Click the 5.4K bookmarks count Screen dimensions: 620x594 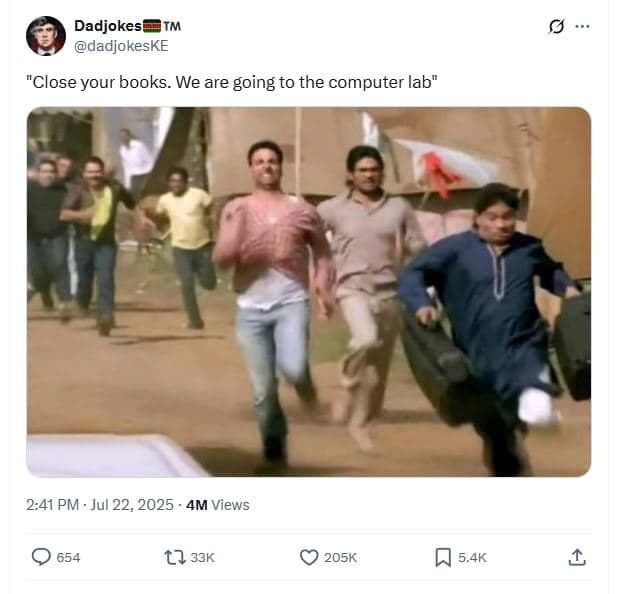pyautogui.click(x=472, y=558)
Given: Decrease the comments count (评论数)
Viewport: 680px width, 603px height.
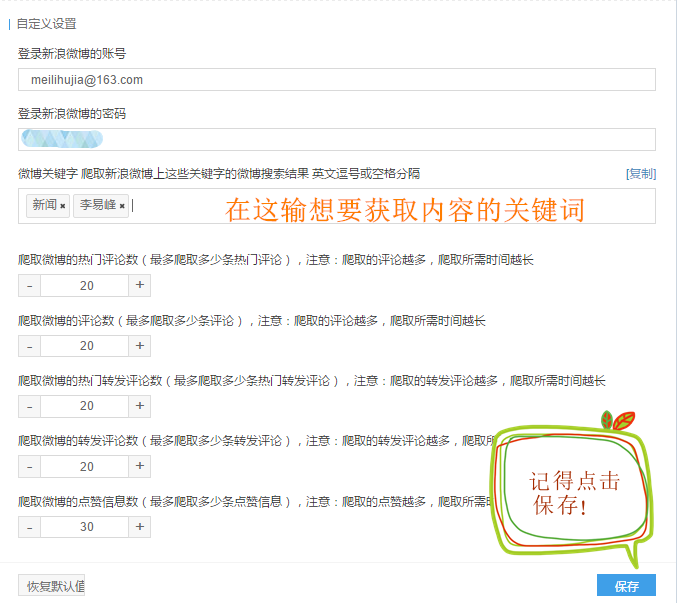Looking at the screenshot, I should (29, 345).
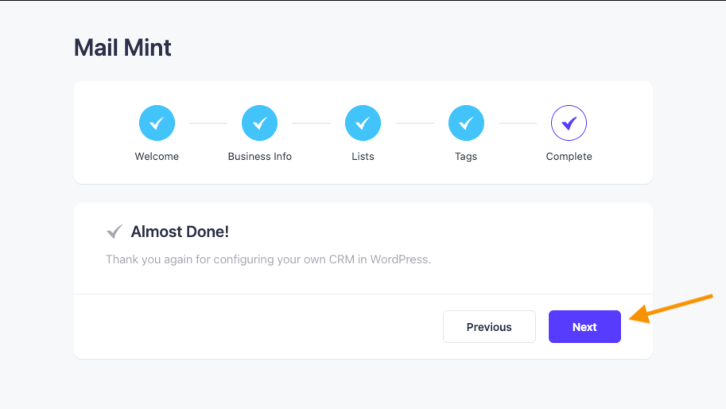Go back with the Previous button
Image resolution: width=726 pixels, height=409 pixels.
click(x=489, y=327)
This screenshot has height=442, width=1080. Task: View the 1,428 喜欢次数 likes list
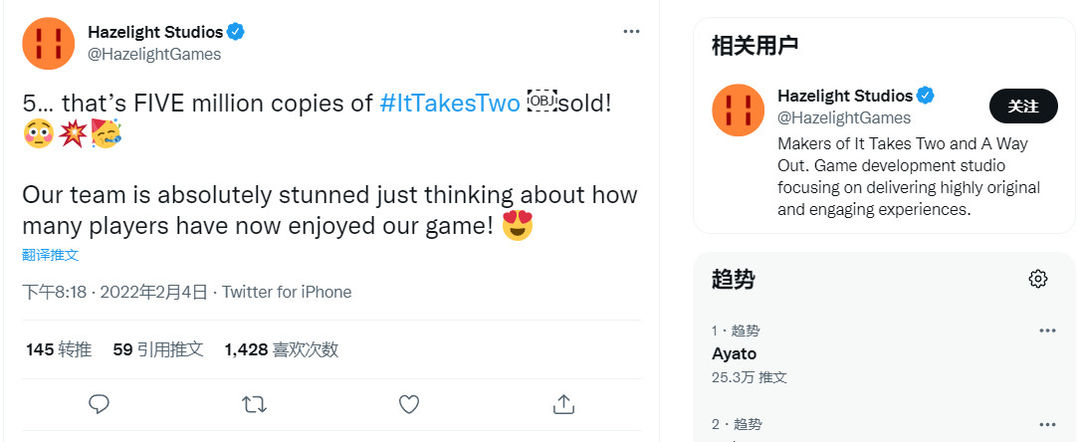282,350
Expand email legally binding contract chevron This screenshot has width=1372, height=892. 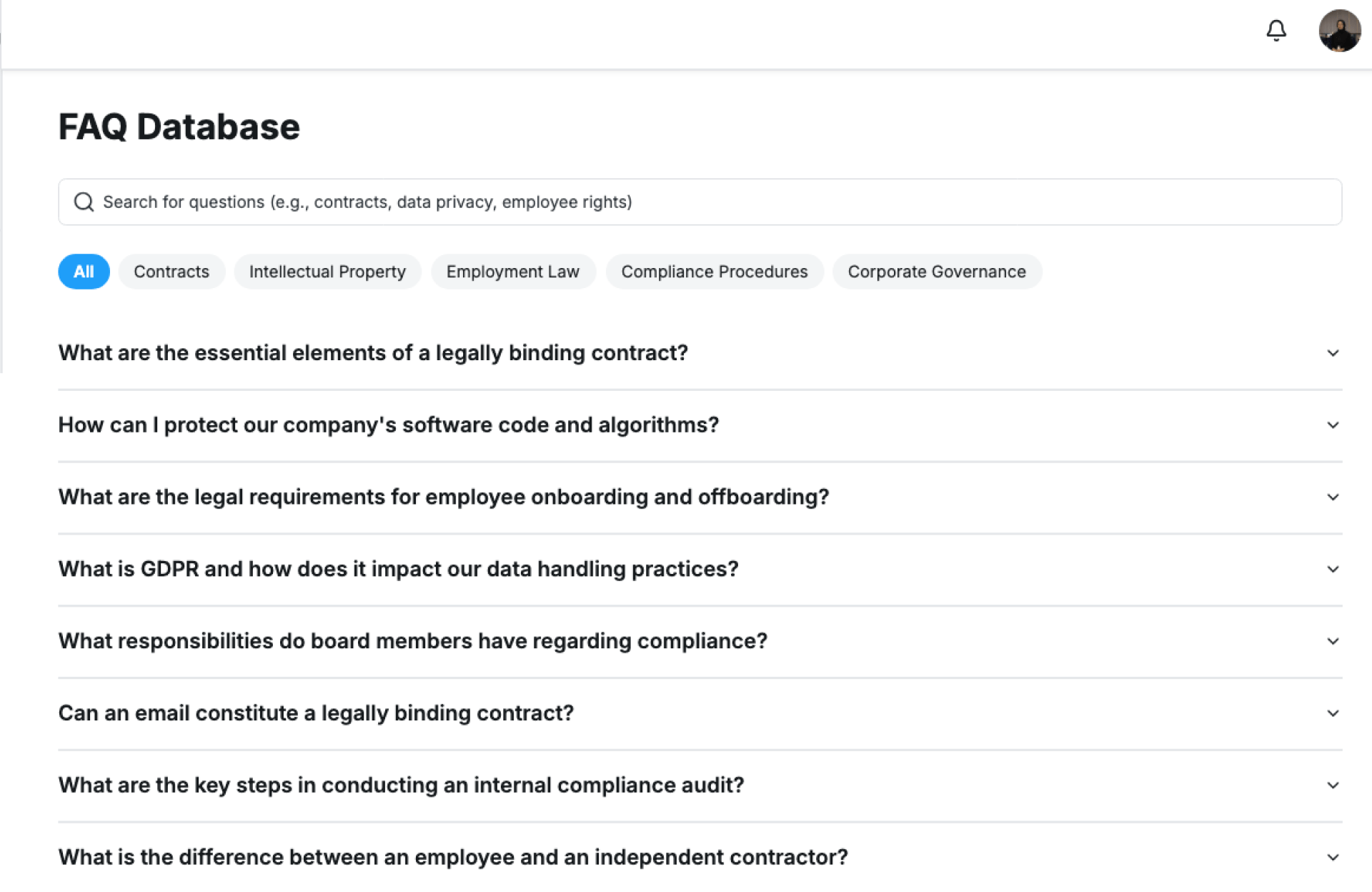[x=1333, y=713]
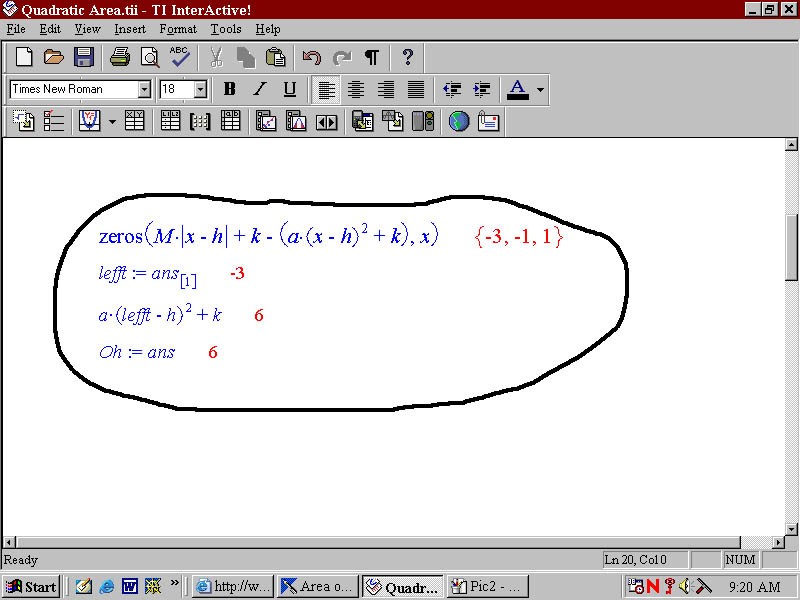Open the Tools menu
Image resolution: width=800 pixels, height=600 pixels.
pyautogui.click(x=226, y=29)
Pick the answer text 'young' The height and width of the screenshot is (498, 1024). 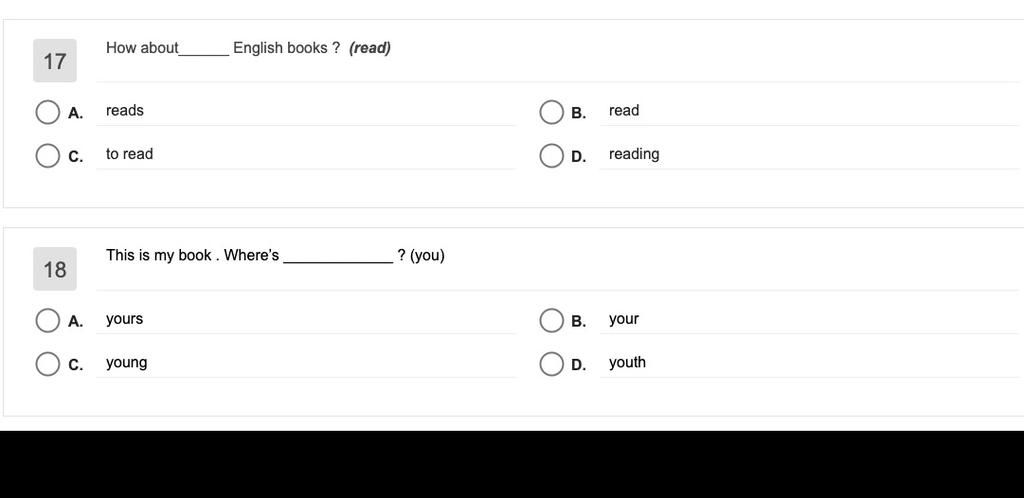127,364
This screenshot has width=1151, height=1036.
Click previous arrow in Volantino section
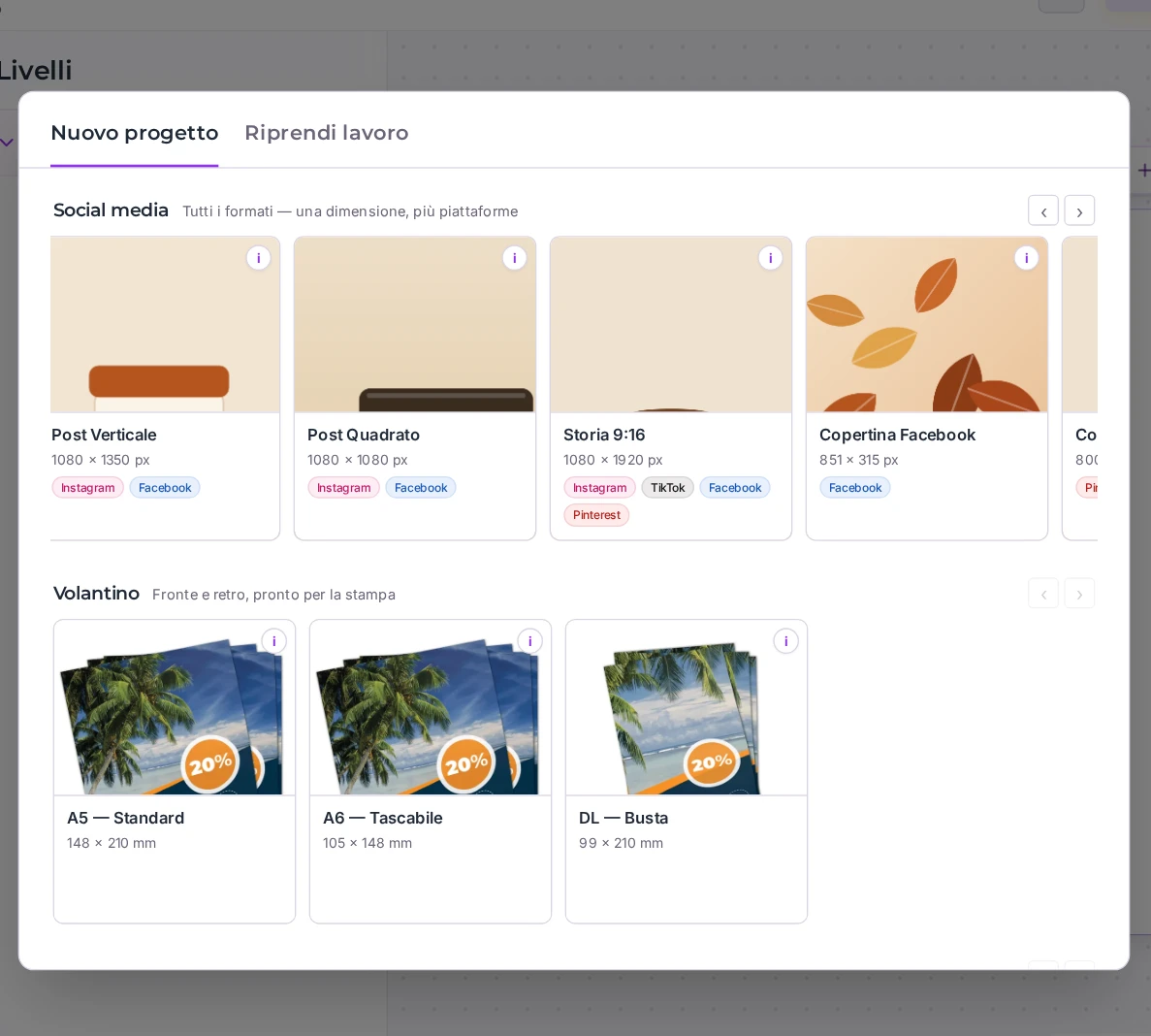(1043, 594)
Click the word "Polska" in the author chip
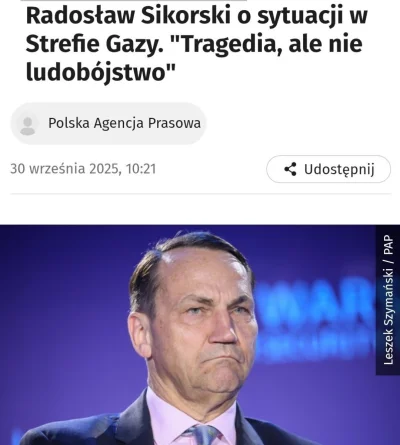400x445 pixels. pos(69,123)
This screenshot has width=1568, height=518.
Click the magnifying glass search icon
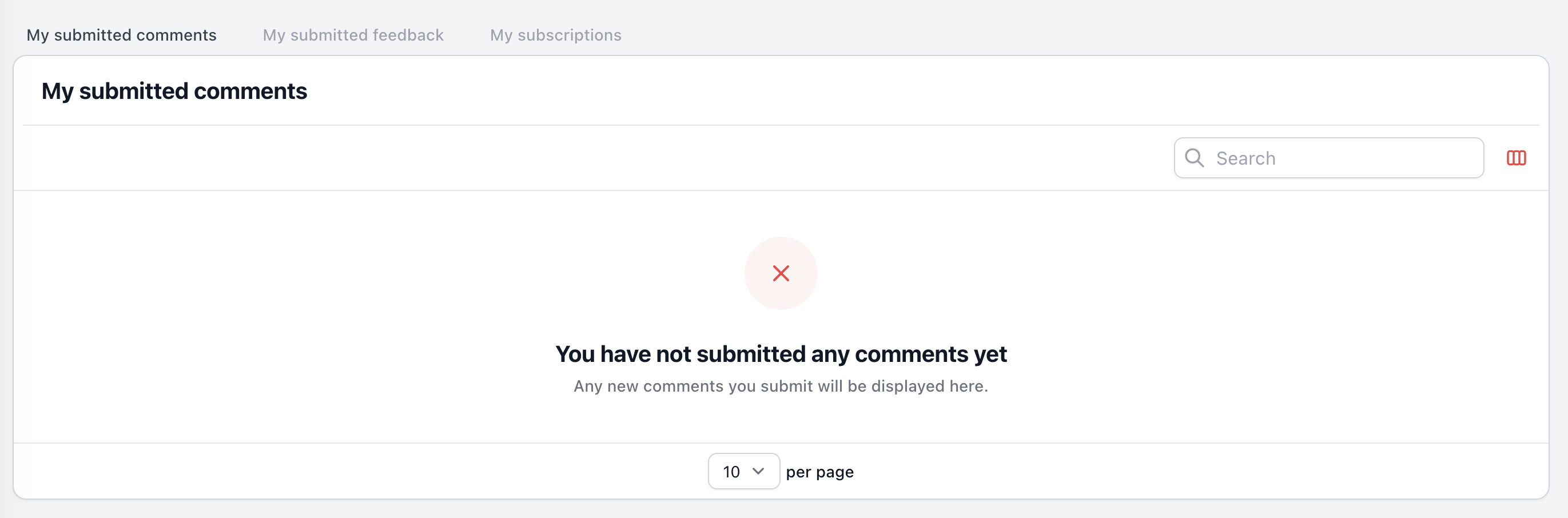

> DIRECTIONS: Your task is to set down exactly the lines that run from the line holding "Click previous arrow in Volantino section" through the close of the entries, including both ends. Pictures stay out.

> SOLVED PROBLEM:
Click previous arrow in Volantino section
(1043, 594)
Click the word "Polska" in the author chip
400x445 pixels. pos(69,123)
This screenshot has width=1568, height=518.
Click the magnifying glass search icon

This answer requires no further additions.